Gunmaker Smith & Wesson (NASDAQ:SWBI) reported fiscal first-quarter 2016 earnings last week -- and the crowd went wild. After-hours trading post-earnings saw S&W shares surge 6.2%, which, on top of the shares' 1.7% run-up during ordinary trading hours, brought the stock to within a whisker of an 8% gain for the day.
Was it justified? That's what we're here to find out, so let's begin with the highlights.
On Thursday, S&W reported:
- Net sales of $147.8 million, up 12% from fiscal first-quarter 2015 and 3.5% ahead of Wall Street estimates.
- Gross margins expanded by a good 260 basis points, rising to 39.8%.
- Operating costs -- from R&D investments to simple selling, general, and administrative costs -- surged alongside sales, holding operating profit margin gains to just 70 basis points. But that was still an improvement.
- A raft of one-time charges, however, prevented all this good news from filtering down to the bottom line. Net profit for the quarter actually lagged last year's first-quarter number slightly, and per-share profits were flat year over year at $0.26.
Perhaps the best news of all was the improvement in free cash flow. While S&W is still not generating anywhere near as much cash from its business as its income statement suggests, operating cash flow was still up 54% year over year, while capital spending was down 46%. Result: Whereas one year ago S&W was running free cash flow-negative -- burning cash even as it reported strong GAAP profits -- this time around, S&W generated an honest-to-goodness cash profit. Free cash flow for the quarter came to $8.7 million.
Commenting on the results, CEO James Debney said S&W's sales and profits both "exceeded our expectations," with M&P15 Sport rifles, Thompson/Center Arms bolt-action rifles, and M&P Shield polymer pistols all being strong sellers in the quarter. Based on the strong first-quarter results, management is also tweaking its guidance for the current fiscal second quarter and for the full fiscal year.
This quarter, management expects to earn between $0.16 and $0.18 per share on anywhere from $135 million to $140 million in sales. By year-end, S&W says it should have earned between $0.99 and $1.04 per share and booked between $610 million and $620 million in sales.

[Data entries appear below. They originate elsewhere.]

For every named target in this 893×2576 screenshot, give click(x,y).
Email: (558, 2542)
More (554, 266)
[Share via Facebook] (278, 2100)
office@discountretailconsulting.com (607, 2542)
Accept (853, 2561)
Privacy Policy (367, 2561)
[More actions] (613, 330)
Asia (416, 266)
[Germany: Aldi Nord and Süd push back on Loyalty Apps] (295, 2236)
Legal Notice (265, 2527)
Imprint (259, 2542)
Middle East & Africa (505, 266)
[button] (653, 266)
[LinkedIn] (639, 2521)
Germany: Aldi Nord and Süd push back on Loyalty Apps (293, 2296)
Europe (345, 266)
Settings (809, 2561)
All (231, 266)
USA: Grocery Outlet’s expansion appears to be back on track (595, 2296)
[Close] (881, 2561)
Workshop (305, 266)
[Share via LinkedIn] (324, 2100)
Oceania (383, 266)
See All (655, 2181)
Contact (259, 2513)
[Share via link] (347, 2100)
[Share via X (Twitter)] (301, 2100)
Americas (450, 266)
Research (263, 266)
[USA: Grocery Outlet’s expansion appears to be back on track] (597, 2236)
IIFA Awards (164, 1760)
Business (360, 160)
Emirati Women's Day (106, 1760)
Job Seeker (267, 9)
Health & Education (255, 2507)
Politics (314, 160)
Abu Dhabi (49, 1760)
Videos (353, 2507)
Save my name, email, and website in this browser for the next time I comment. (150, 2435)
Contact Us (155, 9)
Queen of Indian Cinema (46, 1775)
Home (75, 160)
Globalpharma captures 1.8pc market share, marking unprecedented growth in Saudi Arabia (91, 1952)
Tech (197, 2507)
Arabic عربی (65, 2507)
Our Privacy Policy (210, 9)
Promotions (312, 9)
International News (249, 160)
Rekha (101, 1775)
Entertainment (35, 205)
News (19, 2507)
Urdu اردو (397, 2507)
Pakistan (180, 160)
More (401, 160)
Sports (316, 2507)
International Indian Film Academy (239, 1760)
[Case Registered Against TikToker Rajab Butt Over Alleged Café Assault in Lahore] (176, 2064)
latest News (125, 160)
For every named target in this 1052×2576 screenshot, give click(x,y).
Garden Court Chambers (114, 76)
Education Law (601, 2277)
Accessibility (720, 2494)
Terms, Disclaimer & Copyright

Assuming this is how things play out, Smith & Wesson, which earned $0.90 per share last year and $0.90 over the past 12 months as well, will grow earnings 10% to 15% this year. Its P/E ratio, currently at 18 based on trailing results, will accordingly fall to just 15.6.
That's not a half-bad price for a near-term 15% grower, even without a dividend. The stock looks even more attractive when you consider that free cash flow at Smith & Wesson, according to data from S&P Capital IQ, now shows an even $100 million generated over the past year. At an enterprise value of just over $1 billion, that makes for an EV/FCF ratio of just 10 -- a fair price even if Smith & Wesson grows profits no faster than 10% annually over the next five years. Meanwhile, analysts who follow the stock continue to project long-term earnings growth of 14%.
Long story short: You can comfortably go long on this stock.